Standard & Poor’s have confirmed that the hybrid will receive 100% equity credit. Santos Executive Vice President and Chief Financial Officer Peter Wasow said the hybrid issue demonstrates Santos’ ability to source capital from a diverse range of sources on attractive terms. “The strong support we received from offshore and domestic investors demonstrates the strength of the Santos credit.”
“Given the 100% equity credit classification from S&P, this hybrid directly reduces the amount of any potential equity that may be required, on a dollar for dollar basis, to maintain Santos’ BBB+ credit rating,” Mr Wasow said. The hybrid security is Euro denominated, has a subordinated ranking, matures after 60 years and can be redeemed by Santos after 7 years.
The hybrid accrues fixed coupons at a rate of 8.25% per annum for the first 7 years, and thereafter on a floating rate basis including a 1% step-up. Coupon payments will be tax deductible. The hybrid terms do not include any rights to convert into Santos ordinary shares. UBS was Structuring Advisor on the hybrid issue. Joint Lead Managers were Deutsche Bank and UBS.
GLNG Funding Strategy
As part of de-risking the GLNG project, Santos has proactively taken steps to strengthen its balance sheet in preparation for a final investment decision. The funding for Santos’ share of the project will be sourced from:
* Existing cash and liquid facilities – following settlement of the hybrid and receipt of the GLNG equity sell down proceeds from Total, Santos will have approximately A$6 billion in cash and committed corporate facilities (not including the committed PNG LNG project facility).
* Proceeds from any further selldown of equity in GLNG.
* Operating cash flow from the base business which, at analyst consensus oil prices, is expected to materially exceed base business capital expenditure through the period to 2014.
* Additional senior debt consistent with the BBB+ credit rating, including Export Credit Agency finance.
* If required, an equity raising in a manner that rewards existing shareholders.
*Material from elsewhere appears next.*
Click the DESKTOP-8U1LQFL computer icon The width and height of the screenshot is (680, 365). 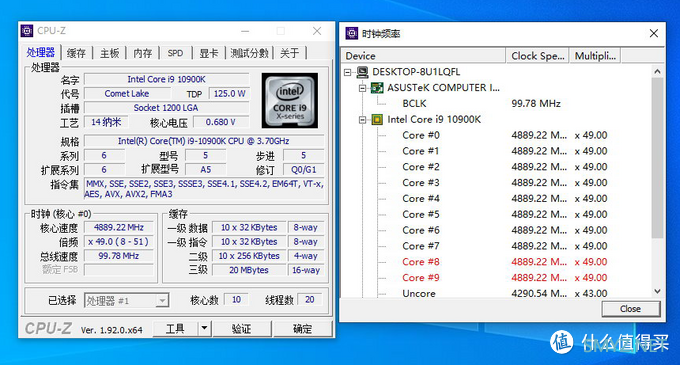point(363,72)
“Santos remains committed to maintaining an efficient capital structure that delivers the lowest overall cost of capital and maximises shareholder value,” Mr Wasow said.
The two-train GLNG project is already underpinned by binding offtake agreements for five million tonnes per annum (mtpa) of LNG. Santos and its partners continue to progress the GLNG project on a number of fronts.
Key milestones include:
* Offtake volumes and pricing: GLNG continues to progress discussions with a number of Asian LNG buyers and remains confident of securing additional offtake agreements. These agreements typically contain confidentiality clauses which prevent Santos from disclosing the LNG pricing terms. Santos can confirm that the LNG prices achieved to date for the 5 mtpa of binding offtake provide attractive returns to the GLNG partners. Santos currently anticipates that it will update the market with additional information on projected contract revenue prior to taking a final investment decision (FID).
* Deliverability: Santos remains confident that the GLNG project will demonstrate sufficient future gas deliverability to enable FID on the second train to be taken during 2011. The deliverability plan may include uncontracted gas from Santos’ eastern Australia portfolio.
* Capital expenditure: The EPC contracts for each of the upstream, gas transmission pipeline and LNG plant components of the project are currently being finalised. The estimated project capital expenditure will be provided to the market ahead of FID.
* EIS approval: GLNG has received environmental approval from the Queensland Government. GLNG continues full engagement in accordance with the plan agreed with the Federal Government prior to the election.
Santos expects to reach a final investment decision on the first train by the end of 2010. The capital expenditure committed to at this time will include pre-investment for the second train, for which FID is expected to follow in 2011. The returns for train one remain robust including the cost of pre-investment in train two.